07 November 2014, 15:51

Abuja - Boko Haram has taken over at least five municipalities in northeast Nigeria's Adamawa state, its governor said on Friday, calling for more troops to halt further Islamist gains.

"I can talk of my entire [home] district... Five local governments have been overrun," Governor Bala Ngilari told journalists on a visit to the capital, Abuja.

"We need a lot of intervention. We need to move more troops to secure the state," he said. "It is a big challenge."

Nigeria imposed a state of emergency in Yobe, Borno and Adamawa in May last year but many believed that Adamawa was included as a precaution.

Violence in Adamawa had been relatively contained compared with Borno and Yobe further north.

"Soft power" strategy

But Boko Haram has since captured significant parts of the state, underscoring the severity of the crisis facing Nigeria, with the militants apparently advancing with little resistance south of their Borno stronghold.

Residents in Mubi, part of the governor's home district, told AFP on Thursday that the extremists had changed the town's name to Madinatul Islam, or "City of Islam" in Arabic.

While calling for more troops urgently, Ngilari also restated the need for a "soft power" strategy to end the fight beyond the use of force, including reaching out to Boko Haram foot soldiers.

Also read: Boko Haram 'leader', killed repeatedly, continues to threaten Nigeria

"They live with us. They are not from planet Mars.

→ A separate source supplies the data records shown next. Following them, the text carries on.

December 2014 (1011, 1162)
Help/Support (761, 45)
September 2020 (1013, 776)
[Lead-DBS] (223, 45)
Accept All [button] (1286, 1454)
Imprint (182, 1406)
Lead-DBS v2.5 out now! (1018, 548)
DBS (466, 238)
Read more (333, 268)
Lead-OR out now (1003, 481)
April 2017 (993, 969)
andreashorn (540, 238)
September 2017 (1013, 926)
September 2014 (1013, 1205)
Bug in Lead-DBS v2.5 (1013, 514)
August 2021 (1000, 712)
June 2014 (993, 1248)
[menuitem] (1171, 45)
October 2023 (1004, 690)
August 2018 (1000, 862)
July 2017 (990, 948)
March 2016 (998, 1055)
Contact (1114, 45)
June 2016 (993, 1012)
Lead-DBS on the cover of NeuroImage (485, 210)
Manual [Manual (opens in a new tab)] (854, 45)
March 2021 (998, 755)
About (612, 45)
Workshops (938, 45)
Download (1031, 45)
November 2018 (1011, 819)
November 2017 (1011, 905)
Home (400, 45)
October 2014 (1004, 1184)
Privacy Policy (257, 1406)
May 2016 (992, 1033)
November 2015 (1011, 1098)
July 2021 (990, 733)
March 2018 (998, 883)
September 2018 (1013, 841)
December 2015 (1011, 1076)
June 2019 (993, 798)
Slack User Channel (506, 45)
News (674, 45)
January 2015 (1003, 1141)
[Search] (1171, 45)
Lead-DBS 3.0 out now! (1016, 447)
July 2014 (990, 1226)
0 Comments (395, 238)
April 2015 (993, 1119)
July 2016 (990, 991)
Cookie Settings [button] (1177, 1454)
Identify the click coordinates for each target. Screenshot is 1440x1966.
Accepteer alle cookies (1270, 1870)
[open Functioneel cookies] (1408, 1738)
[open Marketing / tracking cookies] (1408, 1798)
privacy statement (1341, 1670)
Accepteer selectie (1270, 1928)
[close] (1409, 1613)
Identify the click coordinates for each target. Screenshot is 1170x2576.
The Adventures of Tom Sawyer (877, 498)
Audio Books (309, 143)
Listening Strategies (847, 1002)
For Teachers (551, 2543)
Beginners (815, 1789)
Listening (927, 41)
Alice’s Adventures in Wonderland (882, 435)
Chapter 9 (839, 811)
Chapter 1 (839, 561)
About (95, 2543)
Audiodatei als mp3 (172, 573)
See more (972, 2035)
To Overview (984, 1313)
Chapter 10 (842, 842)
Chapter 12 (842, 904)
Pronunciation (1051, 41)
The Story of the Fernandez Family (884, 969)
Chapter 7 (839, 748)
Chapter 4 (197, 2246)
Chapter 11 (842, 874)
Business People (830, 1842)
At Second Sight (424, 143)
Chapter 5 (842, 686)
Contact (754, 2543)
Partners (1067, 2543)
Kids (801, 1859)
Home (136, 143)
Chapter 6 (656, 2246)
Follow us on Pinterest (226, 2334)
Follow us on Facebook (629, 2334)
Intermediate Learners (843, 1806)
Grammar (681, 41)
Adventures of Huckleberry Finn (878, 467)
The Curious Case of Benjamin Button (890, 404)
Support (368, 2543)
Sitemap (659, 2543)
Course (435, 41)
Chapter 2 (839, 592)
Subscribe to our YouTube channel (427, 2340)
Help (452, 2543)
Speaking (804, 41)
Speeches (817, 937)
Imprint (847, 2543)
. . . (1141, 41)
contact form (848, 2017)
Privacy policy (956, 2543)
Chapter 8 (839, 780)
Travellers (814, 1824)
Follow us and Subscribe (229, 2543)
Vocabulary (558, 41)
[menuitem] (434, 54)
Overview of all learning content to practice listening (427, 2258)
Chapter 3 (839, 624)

They are part and parcel of society," he said, identifying high unemployment in the impoverished northeast as a key factor in radicalisation.

Boko Haram, which wants to create a hardline Islamic state in Nigeria's northeast, is now thought to control at least two dozen towns in Yobe, Borno and Adamawa.

The governor's call for more troops seemed to contrast with federal government claims of a possible ceasefire.

Many were sceptical of the government's 17 October announcement of a truce with the Islamists and the violence has continued at a relentless pace.